▶ What you will do: Copy out the rows from the line containing "花岗岩 (155, 638)" through the line containing "Life & Time Official Launch (427, 1411)", with both of those lines included. Change nothing in them.

▶ Given entries:
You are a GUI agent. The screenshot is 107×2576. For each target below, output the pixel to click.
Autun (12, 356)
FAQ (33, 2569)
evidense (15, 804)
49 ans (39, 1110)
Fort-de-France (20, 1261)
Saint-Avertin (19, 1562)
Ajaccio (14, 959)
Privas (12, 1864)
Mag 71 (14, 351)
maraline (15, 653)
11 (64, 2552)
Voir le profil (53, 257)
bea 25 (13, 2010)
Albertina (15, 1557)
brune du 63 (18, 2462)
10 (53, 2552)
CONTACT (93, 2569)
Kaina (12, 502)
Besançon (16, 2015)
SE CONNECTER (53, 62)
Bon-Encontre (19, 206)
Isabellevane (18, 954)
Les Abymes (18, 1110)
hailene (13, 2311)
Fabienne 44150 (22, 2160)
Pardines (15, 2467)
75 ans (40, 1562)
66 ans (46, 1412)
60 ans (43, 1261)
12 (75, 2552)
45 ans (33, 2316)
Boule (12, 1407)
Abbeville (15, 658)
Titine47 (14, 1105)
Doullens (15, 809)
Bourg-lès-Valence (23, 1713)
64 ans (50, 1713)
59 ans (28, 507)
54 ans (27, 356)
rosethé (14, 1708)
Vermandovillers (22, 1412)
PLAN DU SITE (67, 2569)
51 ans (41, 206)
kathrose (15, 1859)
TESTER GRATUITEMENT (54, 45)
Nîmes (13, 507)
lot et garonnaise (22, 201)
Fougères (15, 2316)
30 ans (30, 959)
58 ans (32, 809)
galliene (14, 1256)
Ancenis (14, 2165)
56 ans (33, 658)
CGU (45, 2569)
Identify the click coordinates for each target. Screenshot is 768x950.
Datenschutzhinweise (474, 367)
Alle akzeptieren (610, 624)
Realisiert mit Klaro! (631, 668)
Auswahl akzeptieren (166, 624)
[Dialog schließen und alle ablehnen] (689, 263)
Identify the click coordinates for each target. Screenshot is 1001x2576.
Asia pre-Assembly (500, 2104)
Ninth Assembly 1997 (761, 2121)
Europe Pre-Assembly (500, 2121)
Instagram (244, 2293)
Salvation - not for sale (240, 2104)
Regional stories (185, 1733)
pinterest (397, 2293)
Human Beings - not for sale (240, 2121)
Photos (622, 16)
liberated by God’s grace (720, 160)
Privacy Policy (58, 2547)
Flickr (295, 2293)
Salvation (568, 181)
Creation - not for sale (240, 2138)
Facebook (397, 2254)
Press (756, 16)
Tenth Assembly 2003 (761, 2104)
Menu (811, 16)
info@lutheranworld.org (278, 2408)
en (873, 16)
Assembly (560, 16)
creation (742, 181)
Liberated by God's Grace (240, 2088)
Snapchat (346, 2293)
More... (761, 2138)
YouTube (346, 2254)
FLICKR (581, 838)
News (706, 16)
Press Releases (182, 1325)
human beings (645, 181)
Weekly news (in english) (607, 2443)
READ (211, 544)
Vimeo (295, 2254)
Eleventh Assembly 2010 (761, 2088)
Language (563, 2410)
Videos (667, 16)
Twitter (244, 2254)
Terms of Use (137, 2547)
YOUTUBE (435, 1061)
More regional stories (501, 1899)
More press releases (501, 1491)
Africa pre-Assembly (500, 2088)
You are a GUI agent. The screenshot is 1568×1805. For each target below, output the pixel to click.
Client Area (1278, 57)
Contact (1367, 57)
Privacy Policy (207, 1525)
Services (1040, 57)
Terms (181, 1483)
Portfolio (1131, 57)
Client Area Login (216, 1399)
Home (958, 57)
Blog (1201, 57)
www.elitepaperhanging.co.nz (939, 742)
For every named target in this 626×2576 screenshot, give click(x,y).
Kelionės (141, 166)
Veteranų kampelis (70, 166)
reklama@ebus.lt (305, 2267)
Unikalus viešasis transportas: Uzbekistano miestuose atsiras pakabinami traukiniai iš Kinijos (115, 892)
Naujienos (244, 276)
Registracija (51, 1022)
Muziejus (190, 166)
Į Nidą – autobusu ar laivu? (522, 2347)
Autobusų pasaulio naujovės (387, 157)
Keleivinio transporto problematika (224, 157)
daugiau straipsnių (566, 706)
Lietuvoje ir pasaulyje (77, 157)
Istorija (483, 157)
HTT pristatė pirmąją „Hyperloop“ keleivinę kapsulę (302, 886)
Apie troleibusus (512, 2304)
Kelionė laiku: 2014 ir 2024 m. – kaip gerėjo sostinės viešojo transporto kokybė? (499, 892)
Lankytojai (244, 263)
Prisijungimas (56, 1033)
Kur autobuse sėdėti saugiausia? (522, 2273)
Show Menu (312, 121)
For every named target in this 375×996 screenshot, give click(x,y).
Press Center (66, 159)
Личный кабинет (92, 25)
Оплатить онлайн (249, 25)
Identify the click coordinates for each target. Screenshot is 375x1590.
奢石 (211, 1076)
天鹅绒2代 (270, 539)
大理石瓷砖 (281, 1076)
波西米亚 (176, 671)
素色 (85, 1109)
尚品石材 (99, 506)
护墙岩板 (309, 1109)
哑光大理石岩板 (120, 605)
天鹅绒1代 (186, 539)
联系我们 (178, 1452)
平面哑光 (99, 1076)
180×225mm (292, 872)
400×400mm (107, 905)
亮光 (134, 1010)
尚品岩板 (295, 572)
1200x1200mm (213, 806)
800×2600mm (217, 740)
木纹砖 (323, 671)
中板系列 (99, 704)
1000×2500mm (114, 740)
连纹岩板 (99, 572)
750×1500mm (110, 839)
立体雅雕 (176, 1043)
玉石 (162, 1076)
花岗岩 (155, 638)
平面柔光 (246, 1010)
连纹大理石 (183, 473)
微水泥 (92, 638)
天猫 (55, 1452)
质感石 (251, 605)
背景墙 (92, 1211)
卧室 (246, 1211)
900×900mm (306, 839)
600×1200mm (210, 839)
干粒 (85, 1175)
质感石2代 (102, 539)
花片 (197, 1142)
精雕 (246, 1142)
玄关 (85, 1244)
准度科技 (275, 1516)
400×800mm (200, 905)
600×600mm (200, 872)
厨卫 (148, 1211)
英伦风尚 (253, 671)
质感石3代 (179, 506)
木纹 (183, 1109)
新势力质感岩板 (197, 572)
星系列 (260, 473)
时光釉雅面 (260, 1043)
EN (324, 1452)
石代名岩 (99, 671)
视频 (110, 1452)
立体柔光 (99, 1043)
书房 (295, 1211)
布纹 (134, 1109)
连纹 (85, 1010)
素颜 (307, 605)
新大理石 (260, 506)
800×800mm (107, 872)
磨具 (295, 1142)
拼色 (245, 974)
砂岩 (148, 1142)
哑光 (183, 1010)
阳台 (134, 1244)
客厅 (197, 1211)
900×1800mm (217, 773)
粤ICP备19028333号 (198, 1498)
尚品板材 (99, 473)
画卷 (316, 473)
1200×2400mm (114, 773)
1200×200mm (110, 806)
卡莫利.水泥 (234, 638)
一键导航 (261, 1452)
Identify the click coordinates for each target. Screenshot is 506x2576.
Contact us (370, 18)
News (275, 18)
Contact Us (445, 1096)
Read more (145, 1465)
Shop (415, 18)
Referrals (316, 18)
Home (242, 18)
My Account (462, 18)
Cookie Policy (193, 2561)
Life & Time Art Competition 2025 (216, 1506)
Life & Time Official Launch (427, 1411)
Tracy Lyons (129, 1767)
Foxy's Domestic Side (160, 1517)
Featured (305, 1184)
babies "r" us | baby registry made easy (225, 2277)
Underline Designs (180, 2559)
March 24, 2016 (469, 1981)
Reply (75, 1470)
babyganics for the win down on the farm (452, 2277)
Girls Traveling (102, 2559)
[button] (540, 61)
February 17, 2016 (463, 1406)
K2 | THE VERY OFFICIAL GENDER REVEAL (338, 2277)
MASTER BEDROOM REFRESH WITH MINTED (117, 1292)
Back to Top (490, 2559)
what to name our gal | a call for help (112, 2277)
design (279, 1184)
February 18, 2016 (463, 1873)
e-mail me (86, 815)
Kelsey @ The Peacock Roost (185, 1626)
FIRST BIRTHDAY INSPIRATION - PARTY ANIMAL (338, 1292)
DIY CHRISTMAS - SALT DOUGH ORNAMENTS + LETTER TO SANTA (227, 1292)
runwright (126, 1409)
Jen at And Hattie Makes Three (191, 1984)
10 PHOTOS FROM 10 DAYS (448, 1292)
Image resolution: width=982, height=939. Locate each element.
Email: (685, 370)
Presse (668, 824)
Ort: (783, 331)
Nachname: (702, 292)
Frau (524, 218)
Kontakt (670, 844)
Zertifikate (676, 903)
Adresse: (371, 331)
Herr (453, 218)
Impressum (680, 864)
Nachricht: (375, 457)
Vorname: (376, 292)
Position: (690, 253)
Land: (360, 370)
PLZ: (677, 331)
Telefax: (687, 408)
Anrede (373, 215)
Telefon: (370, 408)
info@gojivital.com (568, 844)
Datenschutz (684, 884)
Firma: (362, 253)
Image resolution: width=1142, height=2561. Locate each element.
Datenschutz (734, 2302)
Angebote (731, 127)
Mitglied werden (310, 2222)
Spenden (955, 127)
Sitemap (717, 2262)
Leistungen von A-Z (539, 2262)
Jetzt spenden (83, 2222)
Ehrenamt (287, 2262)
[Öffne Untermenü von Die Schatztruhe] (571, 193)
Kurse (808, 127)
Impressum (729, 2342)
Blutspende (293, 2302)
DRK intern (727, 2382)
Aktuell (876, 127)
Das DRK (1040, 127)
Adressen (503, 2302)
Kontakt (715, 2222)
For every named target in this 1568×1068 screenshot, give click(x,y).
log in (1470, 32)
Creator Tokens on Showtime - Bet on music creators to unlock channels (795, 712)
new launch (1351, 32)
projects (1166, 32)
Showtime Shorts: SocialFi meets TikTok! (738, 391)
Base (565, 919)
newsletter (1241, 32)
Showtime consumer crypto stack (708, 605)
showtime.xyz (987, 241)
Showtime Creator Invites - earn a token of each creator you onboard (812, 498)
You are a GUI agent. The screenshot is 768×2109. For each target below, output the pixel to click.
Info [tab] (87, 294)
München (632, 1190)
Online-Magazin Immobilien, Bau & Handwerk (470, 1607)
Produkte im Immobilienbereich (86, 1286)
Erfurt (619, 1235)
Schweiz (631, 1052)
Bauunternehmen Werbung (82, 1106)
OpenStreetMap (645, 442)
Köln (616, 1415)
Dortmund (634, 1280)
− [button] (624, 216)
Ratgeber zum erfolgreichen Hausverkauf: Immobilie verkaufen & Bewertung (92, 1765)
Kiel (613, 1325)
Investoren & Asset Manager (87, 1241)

▶ Answer to the problem:
花岗岩 (155, 638)
平面柔光 (246, 1010)
连纹大理石 (183, 473)
微水泥 (92, 638)
天猫 (55, 1452)
质感石 (251, 605)
背景墙 (92, 1211)
卧室 (246, 1211)
900×900mm (306, 839)
600×1200mm (210, 839)
干粒 (85, 1175)
质感石2代 (102, 539)
花片 (197, 1142)
精雕 (246, 1142)
玄关 (85, 1244)
准度科技 (275, 1516)
400×800mm (200, 905)
600×600mm (200, 872)
厨卫 (148, 1211)
英伦风尚 (253, 671)
质感石3代 (179, 506)
木纹 (183, 1109)
新势力质感岩板 (197, 572)
星系列 (260, 473)
时光釉雅面 (260, 1043)
EN (324, 1452)
石代名岩 (99, 671)
视频 (110, 1452)
立体柔光 (99, 1043)
书房 (295, 1211)
布纹 (134, 1109)
连纹 (85, 1010)
素颜 (307, 605)
新大理石 (260, 506)
800×800mm (107, 872)
磨具 (295, 1142)
拼色 (245, 974)
砂岩 (148, 1142)
哑光 (183, 1010)
阳台 (134, 1244)
客厅 (197, 1211)
900×1800mm (217, 773)
粤ICP备19028333号 (198, 1498)
尚品板材 (99, 473)
画卷 (316, 473)
1200×2400mm (114, 773)
1200×200mm (110, 806)
卡莫利.水泥 (234, 638)
一键导航 (261, 1452)
Identify the click coordinates for each target. Screenshot is 506x2576.
Contact us (370, 18)
News (275, 18)
Contact Us (445, 1096)
Read more (145, 1465)
Shop (415, 18)
Referrals (316, 18)
Home (242, 18)
My Account (462, 18)
Cookie Policy (193, 2561)
Life & Time Art Competition 2025 (216, 1506)
Life & Time Official Launch (427, 1411)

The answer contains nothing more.